岡山のDF竹田忠嗣はゲームをこう振り返る。「前半はCBの裏を狙う意識が明確で、そこに石原崇兆が斜めに走るなどしてチャンスを作れた。また今週は前線の守備も原点に帰って修正したので、その点もいい結果に繋がったと思う。後半は、引いて5枚で守ると、向こうが前に出てきて、クリアしてもCBのところで潰されて、結局向こうの時間帯が長くなるような気がした。だからそこまではせずに、サイドに行ったところに強く行くように、後ろがスライドを速くして、1対1のところで食い付くようなことをしたので、ゴール前にへばりつく時間帯もあった。運もあったと思うが、なんとか(乗りきれた)」。

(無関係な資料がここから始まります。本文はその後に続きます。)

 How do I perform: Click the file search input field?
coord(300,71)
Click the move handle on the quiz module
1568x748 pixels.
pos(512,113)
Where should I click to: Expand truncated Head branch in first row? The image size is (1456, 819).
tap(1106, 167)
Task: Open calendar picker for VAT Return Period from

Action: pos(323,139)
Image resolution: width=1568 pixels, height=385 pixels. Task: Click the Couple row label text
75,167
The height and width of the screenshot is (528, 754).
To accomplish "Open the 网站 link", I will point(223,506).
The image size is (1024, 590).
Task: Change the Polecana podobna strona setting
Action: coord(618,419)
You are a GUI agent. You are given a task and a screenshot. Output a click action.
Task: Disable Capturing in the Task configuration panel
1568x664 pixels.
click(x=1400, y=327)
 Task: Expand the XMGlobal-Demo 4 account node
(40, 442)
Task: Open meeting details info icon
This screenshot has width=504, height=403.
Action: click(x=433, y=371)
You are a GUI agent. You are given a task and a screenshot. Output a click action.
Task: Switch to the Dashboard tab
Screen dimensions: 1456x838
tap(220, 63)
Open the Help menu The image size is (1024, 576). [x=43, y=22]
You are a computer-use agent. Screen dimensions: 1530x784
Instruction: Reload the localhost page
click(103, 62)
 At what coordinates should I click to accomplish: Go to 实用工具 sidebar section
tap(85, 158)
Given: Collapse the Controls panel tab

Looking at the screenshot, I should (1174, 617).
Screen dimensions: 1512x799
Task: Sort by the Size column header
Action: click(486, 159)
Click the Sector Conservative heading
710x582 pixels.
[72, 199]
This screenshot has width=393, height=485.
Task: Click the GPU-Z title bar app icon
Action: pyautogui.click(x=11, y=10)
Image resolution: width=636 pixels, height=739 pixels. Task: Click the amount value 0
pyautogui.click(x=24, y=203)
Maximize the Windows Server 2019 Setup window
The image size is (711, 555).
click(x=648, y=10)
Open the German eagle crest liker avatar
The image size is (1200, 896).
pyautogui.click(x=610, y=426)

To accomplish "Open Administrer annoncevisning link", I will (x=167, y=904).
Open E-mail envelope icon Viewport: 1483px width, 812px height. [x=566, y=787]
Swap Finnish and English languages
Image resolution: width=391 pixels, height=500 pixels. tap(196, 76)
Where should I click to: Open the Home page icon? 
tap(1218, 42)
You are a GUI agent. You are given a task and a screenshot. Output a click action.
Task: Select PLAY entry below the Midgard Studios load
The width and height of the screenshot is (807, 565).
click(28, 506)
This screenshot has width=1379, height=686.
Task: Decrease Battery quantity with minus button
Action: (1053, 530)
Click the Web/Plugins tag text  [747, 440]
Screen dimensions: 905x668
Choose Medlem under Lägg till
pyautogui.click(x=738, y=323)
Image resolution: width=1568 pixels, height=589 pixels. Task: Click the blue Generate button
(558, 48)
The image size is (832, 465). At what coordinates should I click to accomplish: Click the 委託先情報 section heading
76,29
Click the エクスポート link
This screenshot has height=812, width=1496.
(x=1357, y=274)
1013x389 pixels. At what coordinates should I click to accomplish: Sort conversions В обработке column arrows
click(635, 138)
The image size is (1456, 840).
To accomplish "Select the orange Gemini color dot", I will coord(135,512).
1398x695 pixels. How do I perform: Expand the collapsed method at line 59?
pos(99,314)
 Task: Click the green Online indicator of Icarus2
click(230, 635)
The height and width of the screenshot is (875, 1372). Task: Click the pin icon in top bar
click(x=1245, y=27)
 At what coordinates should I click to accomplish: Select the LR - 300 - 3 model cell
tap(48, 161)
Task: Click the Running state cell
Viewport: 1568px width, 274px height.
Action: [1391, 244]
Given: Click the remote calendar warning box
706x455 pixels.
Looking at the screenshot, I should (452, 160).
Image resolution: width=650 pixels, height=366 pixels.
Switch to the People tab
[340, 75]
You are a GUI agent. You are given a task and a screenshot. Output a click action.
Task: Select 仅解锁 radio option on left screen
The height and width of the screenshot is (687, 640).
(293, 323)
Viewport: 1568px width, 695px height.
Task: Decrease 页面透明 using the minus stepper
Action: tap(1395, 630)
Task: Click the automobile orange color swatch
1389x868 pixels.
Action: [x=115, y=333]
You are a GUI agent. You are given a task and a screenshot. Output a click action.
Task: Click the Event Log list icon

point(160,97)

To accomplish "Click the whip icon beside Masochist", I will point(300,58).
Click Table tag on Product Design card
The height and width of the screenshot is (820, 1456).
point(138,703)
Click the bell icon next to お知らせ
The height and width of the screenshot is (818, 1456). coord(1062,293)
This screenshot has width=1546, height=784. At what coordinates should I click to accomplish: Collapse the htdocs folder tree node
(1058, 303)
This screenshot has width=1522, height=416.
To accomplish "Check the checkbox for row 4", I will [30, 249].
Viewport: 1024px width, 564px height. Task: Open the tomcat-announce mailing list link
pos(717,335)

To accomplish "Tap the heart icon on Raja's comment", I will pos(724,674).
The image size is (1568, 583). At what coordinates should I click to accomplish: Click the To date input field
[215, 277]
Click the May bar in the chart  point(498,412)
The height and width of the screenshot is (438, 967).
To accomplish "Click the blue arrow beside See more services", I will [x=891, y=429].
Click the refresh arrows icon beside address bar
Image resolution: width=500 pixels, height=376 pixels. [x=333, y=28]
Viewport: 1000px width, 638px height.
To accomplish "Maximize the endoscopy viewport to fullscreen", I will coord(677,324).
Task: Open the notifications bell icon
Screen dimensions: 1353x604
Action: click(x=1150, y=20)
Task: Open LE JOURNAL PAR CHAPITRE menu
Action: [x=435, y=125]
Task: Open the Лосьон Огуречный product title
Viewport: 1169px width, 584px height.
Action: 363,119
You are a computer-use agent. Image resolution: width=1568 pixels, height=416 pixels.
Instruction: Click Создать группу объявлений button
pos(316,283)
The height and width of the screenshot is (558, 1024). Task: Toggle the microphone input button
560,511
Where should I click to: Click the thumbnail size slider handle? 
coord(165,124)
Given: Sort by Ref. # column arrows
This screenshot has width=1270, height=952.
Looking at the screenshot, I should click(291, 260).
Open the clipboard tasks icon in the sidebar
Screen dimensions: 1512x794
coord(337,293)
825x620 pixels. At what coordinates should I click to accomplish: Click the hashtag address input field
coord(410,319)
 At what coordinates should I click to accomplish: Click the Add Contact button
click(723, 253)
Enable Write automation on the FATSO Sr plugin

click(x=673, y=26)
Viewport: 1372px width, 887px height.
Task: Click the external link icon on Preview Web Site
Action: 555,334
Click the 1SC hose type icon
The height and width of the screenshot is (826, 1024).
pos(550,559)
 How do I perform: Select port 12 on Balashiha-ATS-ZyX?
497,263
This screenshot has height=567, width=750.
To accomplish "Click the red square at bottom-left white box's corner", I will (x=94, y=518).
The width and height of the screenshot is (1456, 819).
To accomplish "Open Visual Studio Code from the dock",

「困ったことがあったら、『厳しい守備をもう一度前から』というところに戻る」という影山雅永監督の考えは、選手に浸透している。岡山ではどんなテクニックのある選手も走る。走らなければ、存在意義がない。巧い千明聖典も走って、絶対に止めるんだ、と気迫を見せた。「課題は残ったが、勝つという役割は果たせた」と話すのは、川又堅碁。つまり、10日(水)に行われる天皇杯3回戦・名古屋戦に勝って、14日(日)のホーム・東京V戦で勝てば、この勝点3に文句はつけられなくなる。川又は、「次の天皇杯は僕にとって大事だし、みんなそこに向けてやっている。中3日はきついけど夏場でもやってるので、勝つための試合をしたい。負けちゃってへこんだらいかんから絶対勝ちたいです」と話す。